In Dresden, each salaried alderman is responsible for a single department, or for several closely allied parts of the public business. He is elected to his office because of his knowledge and skill in a special field of municipal work, and takes charge of that department. Thus, city work offers to a young German a life career. An educated man makes a special study of water-works or building-laws or poor-relief. He learns the methods of the best European cities. He serves his time in the administration of some small town, and, perhaps, gets a place at the head of his chosen department in some small city, and tries to make that department a model of efficiency and economy; finally, he is promoted to the same work in one of the great cities of the kingdom. Here, if successful, he holds a life office with the assurance of a pension for himself and his family. Neither politics nor even residence affects a city government in its selection of such a man.
No one would argue that this business system makes German administration perfect but it is a stride in the right direction. You cannot get a good man without offering him a good place, and as long as the United States refuses to offer any worthy inducement to proper men, the present unsatisfactory state of municipal government will remain.
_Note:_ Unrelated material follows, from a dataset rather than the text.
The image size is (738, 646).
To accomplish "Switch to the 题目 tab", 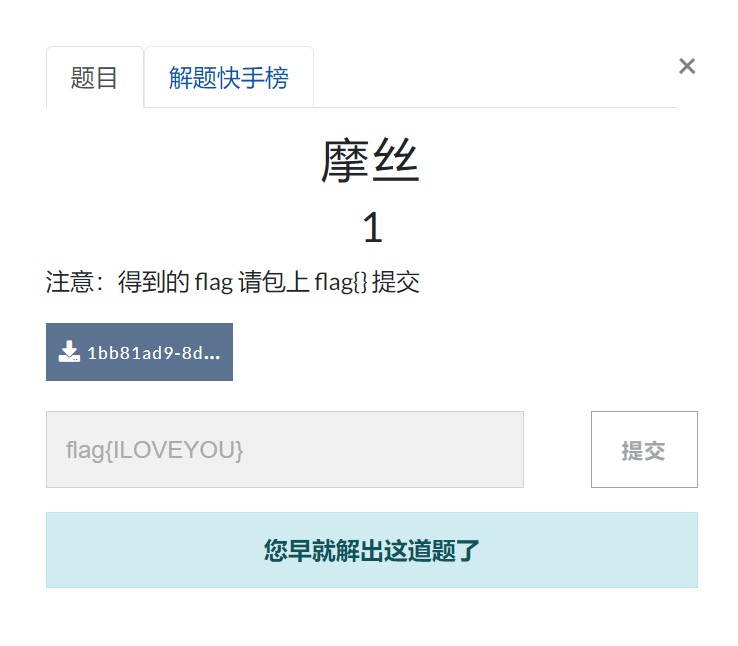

The rest of the article is devoted to a discussion of the various objections to the German system which present themselves most prominently to a citizen of the United States. In finishing, Professor Peabody remarks that the American people, who are certainly the quickest-witted of the nations, will not long be so dull as to keep a protective tariff on our way of municipal work for the sake of party politics. It may be a wise policy for us to shut out of the country the importation of good Saxon stockings, but at least we might have free trade in good Saxon ideas.